▶ What the task requires
The entries below are to be repeated exactly, and their pictures left out.

────────

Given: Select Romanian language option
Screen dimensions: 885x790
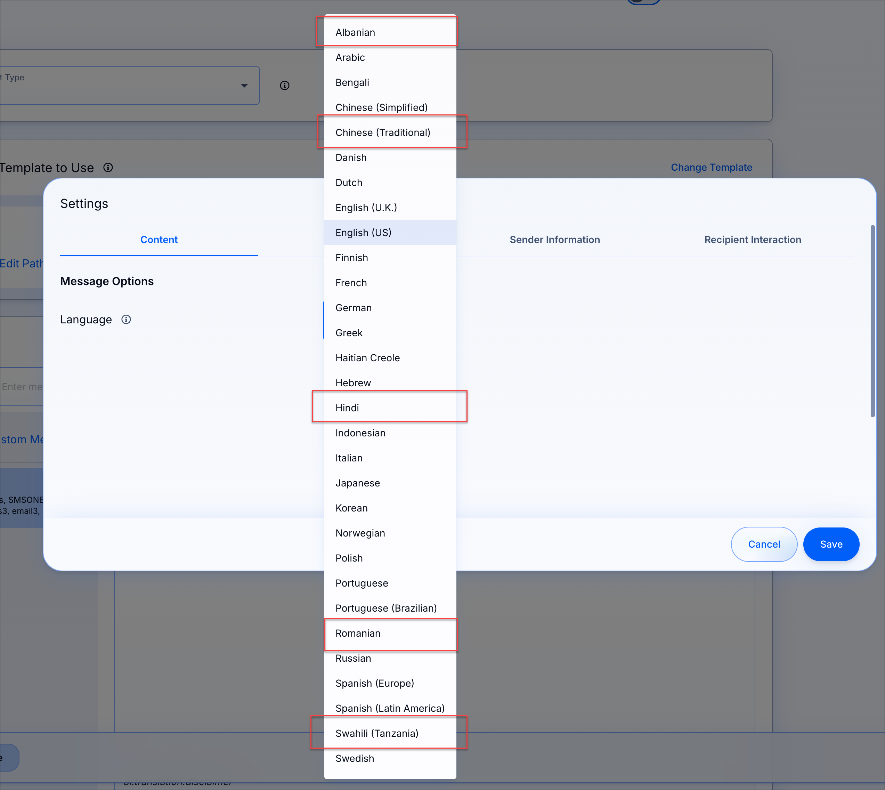Looking at the screenshot, I should tap(358, 633).
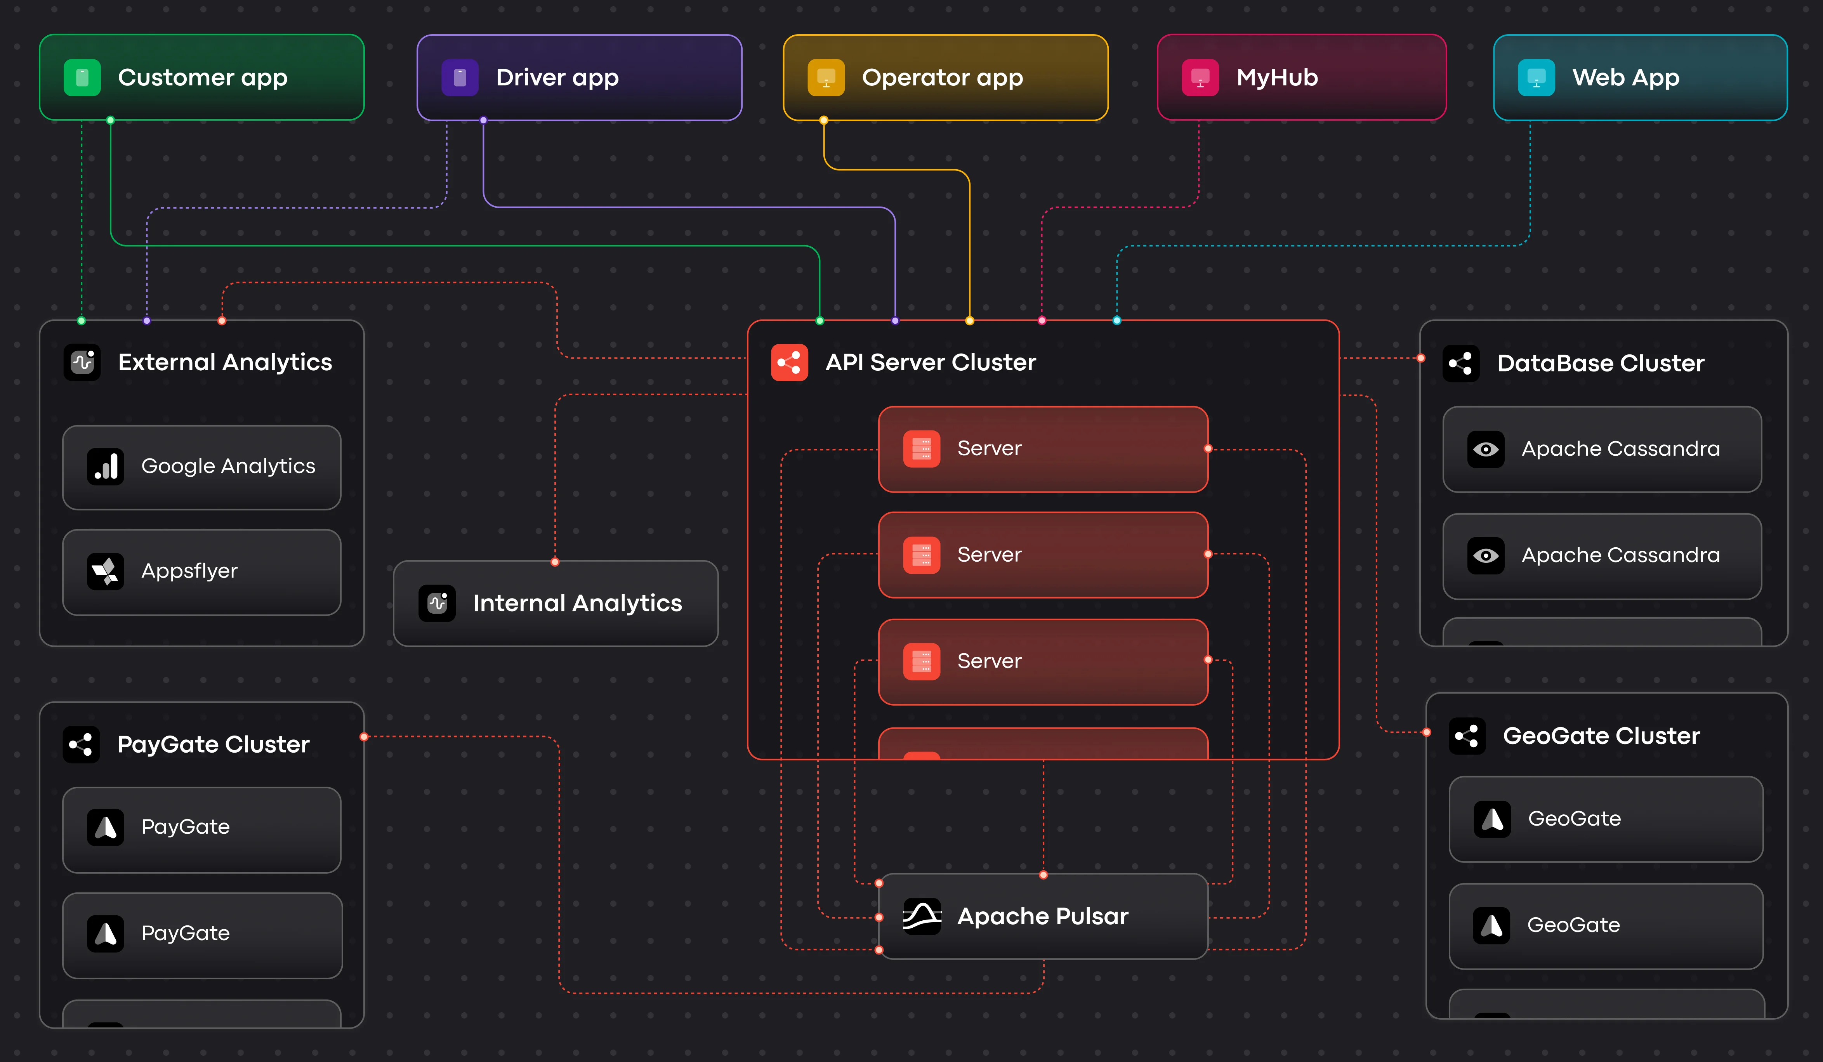
Task: Select the third Server node in cluster
Action: click(x=1042, y=661)
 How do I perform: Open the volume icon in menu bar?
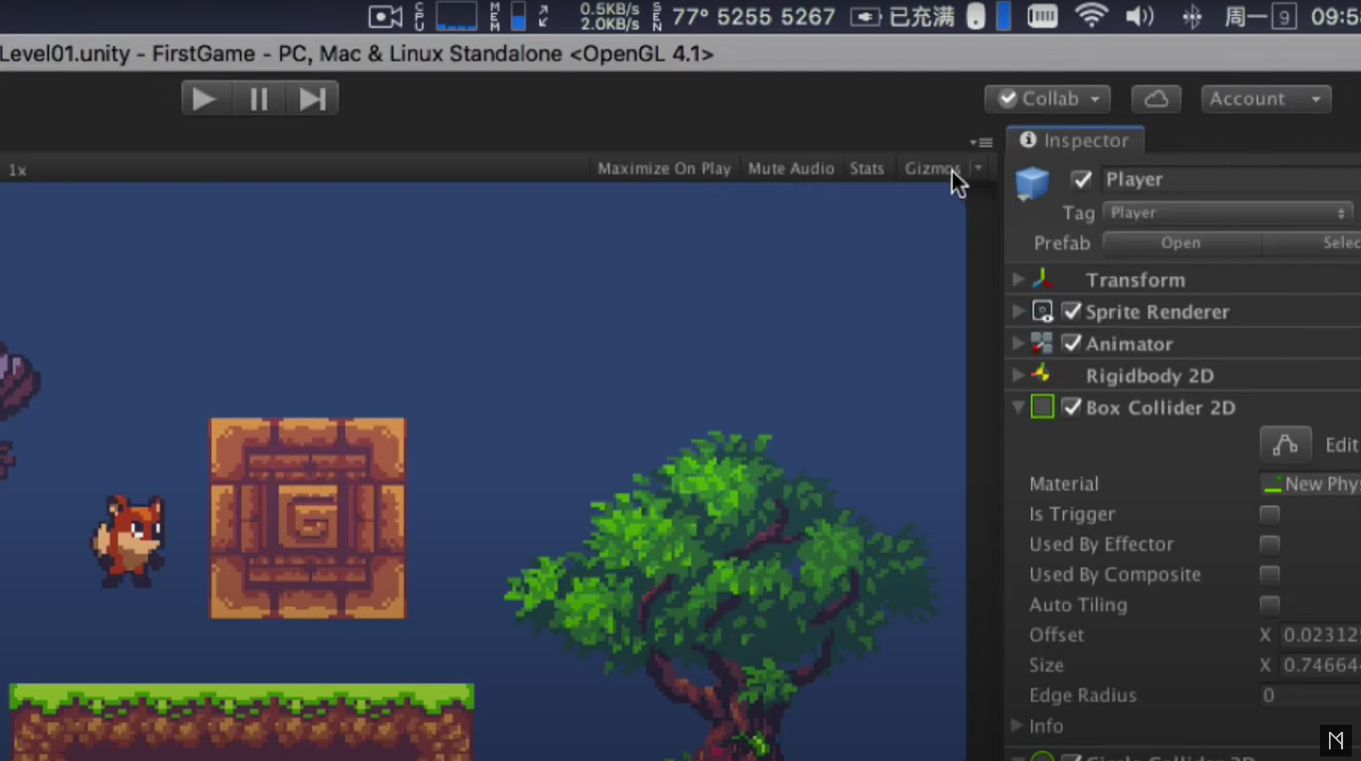[1140, 16]
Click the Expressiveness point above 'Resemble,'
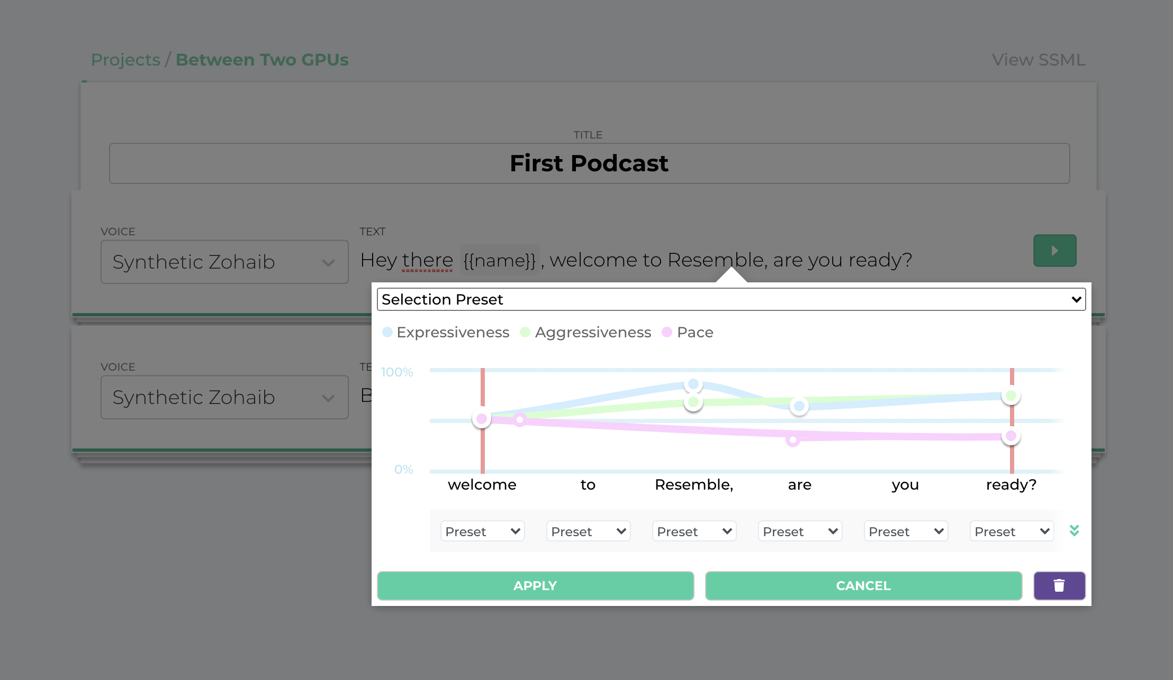The height and width of the screenshot is (680, 1173). (693, 384)
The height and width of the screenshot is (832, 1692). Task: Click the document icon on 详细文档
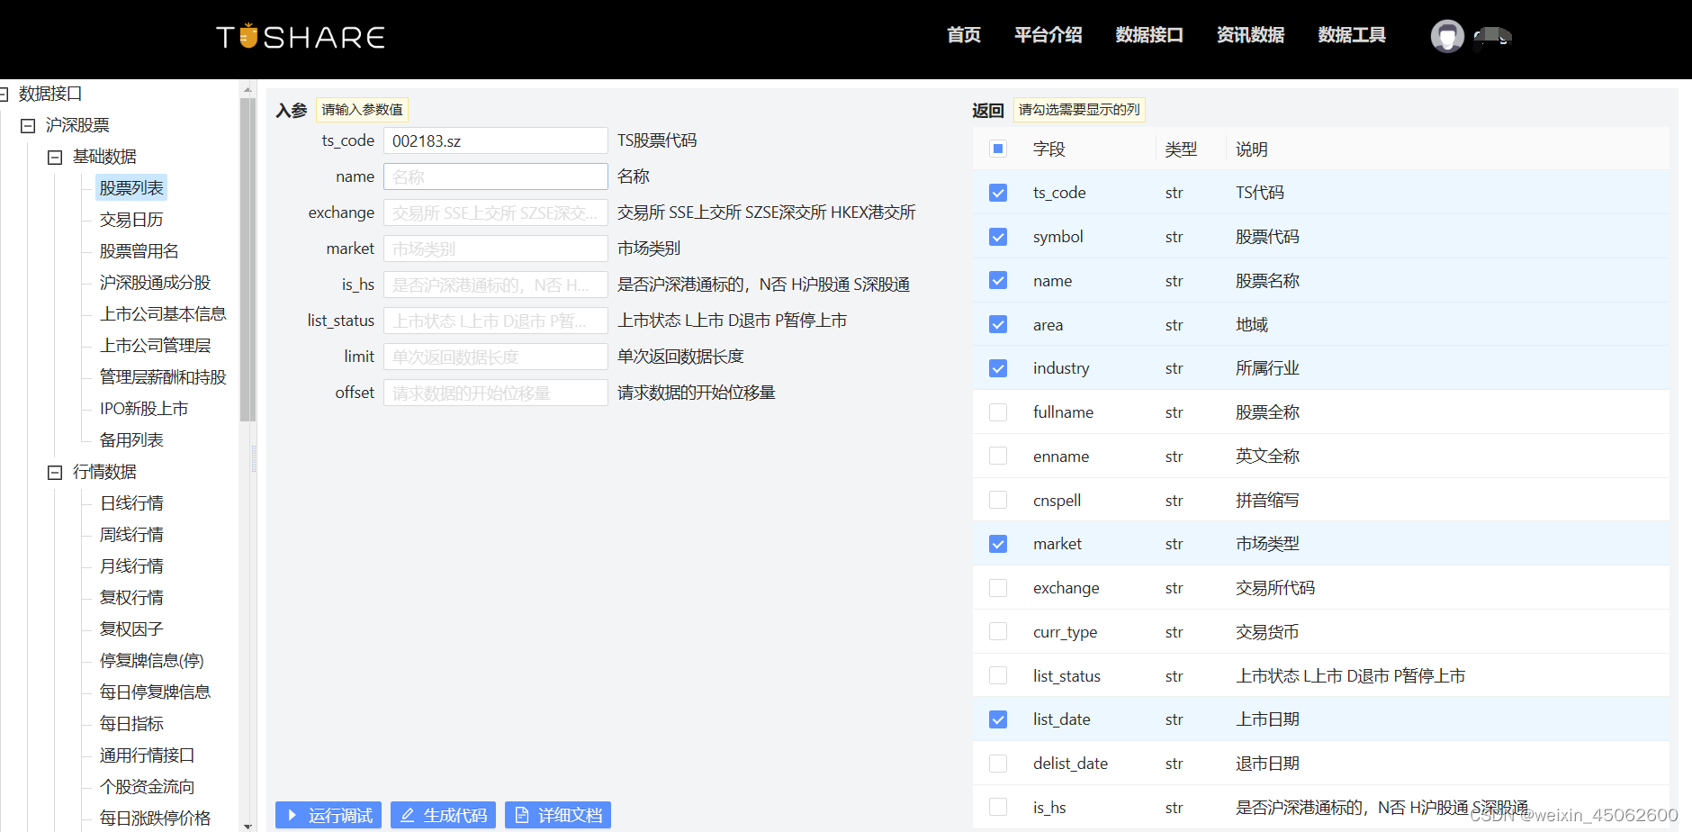coord(522,815)
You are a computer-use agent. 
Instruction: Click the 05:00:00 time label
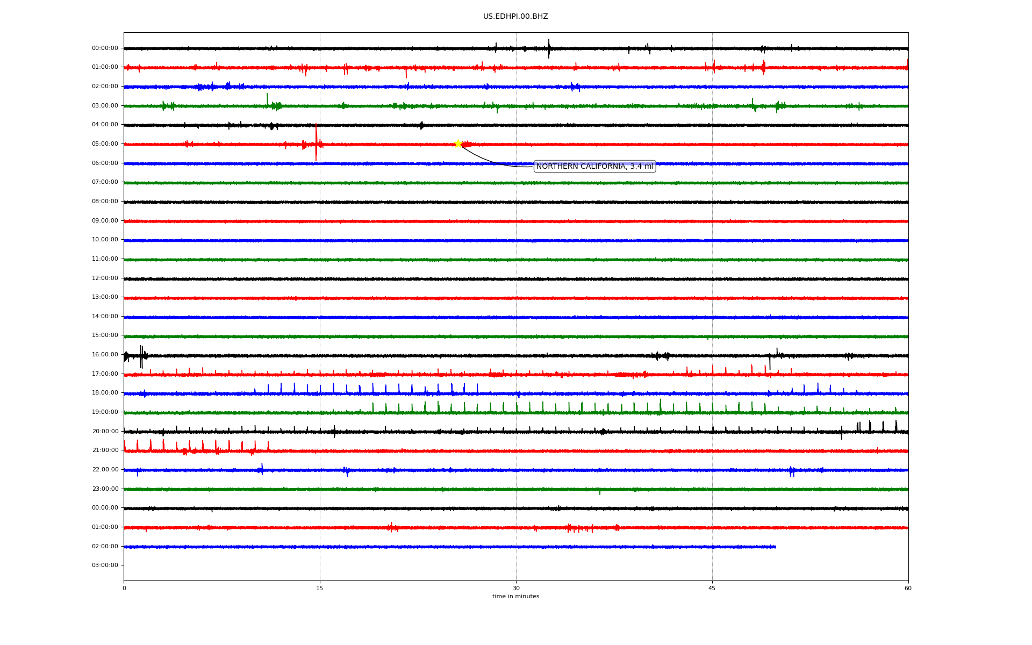[x=105, y=144]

────────

▶ Response
Given: Select Romanian language option
Screen dimensions: 885x790
Looking at the screenshot, I should tap(358, 633).
Task: Select the third Server node in cluster
Action: click(x=1042, y=661)
 How do I perform: Open the volume icon in menu bar?
[1140, 16]
Click the Expressiveness point above 'Resemble,'
The height and width of the screenshot is (680, 1173). (693, 384)
The height and width of the screenshot is (832, 1692). Task: Click the document icon on 详细文档
coord(522,815)
You are a computer-use agent. 
Instruction: Click the 05:00:00 time label
[x=105, y=144]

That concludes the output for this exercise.